At some level it’s great that Ubiquiti is making security tooling available to users with less technical expertise or budget. What’s not great is those are the demographics who will read the marketing and believe they’re getting much more than is actually being provided.

2 thoughts on “I don’t love UniFi Threat Management and neither should you

  1. I feel that this is a bit of a “glass half empty” look at the UDM. If you are a big business and expecting a product without yearly fees to do everything that a product with yearly fees will do, you will be disappointed. Here is an alternate look at the Unifi Dream Machine Pro from another perspective. Features without yearly costs that you can’t find on other firewalls readily available to the home and small business community. On the standard home and small business routers where you aren’t paying a yearly fee like Linksys, Netgear, Trendnet, etc., they either don’t have IDS, IPS, category filtering, etc. or on some of the higher end versions they have subscription fees. With the ISP provided firewalls, you usually get a complete “black box” where you check the “protect me” box and trust that it’s doing everything you need. Neither of these are acceptable situation, the UDM Pro gives some basic protection out of the box that is “no additional charge” and can be customized with paid 3rd party products like Cleanbrowsing or Cloudflare. Is the basic set of functions perfect? No. Are they good? Yes. Don’t get me wrong, this is a good technical review comparing the UDM to features you will find in a firewall where you pay triple that in yearly fees. However, it’s not a balanced review of the product. Would I rather have a SonicWall TZ series firewall at home? Yes. Am I willing to pay $1,200+ a year for the Advanced support contract? No. I’ve only had my UDM Pro for about a week and really like it. Managing your Unifi equipment is a breeze, setting up VLANs is easy, setting up secure VLANs with limited access is easy, setting up guest networks is easy, enabling security features is a check-box, monitoring is easy, and the speed is as good or better than any other router I’ve seen in this price range. (i.e. about $400) All of that said, this is probably not for your average consumer who happily goes through a Linksys setup wizard selecting all defaults as this device with all of it’s functionality is a bit more complicated than your average <$200 home router. For a budget conscious mid-range firewall, the UDM Pro is an excellent choice.

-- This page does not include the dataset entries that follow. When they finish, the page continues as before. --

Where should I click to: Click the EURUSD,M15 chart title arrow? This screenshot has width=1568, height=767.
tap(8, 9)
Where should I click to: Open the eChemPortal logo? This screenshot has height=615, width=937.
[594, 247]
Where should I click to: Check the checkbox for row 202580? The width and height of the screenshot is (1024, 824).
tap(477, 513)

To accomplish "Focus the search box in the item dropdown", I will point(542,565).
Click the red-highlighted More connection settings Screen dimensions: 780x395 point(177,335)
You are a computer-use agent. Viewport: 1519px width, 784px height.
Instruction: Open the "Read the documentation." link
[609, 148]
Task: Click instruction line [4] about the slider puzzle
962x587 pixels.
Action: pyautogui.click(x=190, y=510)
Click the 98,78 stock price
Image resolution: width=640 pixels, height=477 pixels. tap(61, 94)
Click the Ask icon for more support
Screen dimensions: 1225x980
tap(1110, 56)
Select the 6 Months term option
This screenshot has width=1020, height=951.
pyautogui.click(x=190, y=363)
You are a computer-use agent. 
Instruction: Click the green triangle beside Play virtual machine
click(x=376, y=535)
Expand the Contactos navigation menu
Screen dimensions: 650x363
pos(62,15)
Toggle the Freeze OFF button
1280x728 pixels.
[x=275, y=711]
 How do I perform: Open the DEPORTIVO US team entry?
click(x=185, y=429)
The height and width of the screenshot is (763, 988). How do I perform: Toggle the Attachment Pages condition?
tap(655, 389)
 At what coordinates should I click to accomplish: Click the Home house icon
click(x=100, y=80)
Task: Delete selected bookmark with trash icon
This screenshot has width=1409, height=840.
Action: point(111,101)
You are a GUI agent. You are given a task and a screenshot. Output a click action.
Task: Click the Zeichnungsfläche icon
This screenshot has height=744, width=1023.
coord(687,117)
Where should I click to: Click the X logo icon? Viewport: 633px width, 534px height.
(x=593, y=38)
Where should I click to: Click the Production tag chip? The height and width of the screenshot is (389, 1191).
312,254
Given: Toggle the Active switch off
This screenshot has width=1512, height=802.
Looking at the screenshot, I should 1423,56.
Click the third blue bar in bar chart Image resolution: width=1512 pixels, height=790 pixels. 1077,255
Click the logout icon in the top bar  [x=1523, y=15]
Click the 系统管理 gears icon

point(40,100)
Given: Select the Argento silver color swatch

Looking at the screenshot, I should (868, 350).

    • I feel that this is a bit of a “glass half empty” look at the UDM.

      Well, this wasn’t a look at the UDM. It was a look at what UniFi Threat Management offers and why I believe there’s no value to be found in using it. Actually, I think it’s straight-up harmful, as people will turn up all the knobs believing they’ve created “security” without understanding what they’re (not) getting. Network-based IDS/IPS, in particular, has become more useless by the day as the amount of unencrypted traffic it can inspect approaches zero.

      I’m still running UniFi in both my homes. I still don’t turn any of those features on. I use CloudFlare for my exposed services, full appreciating that my free tier plan doesn’t provide much security in WAF terms but I do use my limited number of free custom rules for GeoIP blocking and some other low-hanging fruit. I use Pi-hole and OpenDNS and our kids’ devices are additionally filtered by a Circle. I’m messing with SIEMs. I’m on the prowl for home-affordable endpoint protection solutions that aren’t junk — I used to pay for Sophos Home Premium but threw in the towel years ago because it was too resource heavy and I found too many instances of “Something isn’t working, no events are showing in the central management, but disabling Sophos solves the problem.”

      In the consumer router space, IDS/IPS was prevalent long before Ubiquiti started offering it. And it’s dumb for mostly the same reasons, however, they are generally using rulesets sourced from actual security vendors under commercial terms. Most can tick more network security boxes than UniFi. Netgear, I’ve noticed, includes endpoint protection software in their subscription suite — IDK if it’s any good, but it’s meaningful that a consumer-oriented product line has recognized that network-based security is no longer enough and stepped up to fill the gap.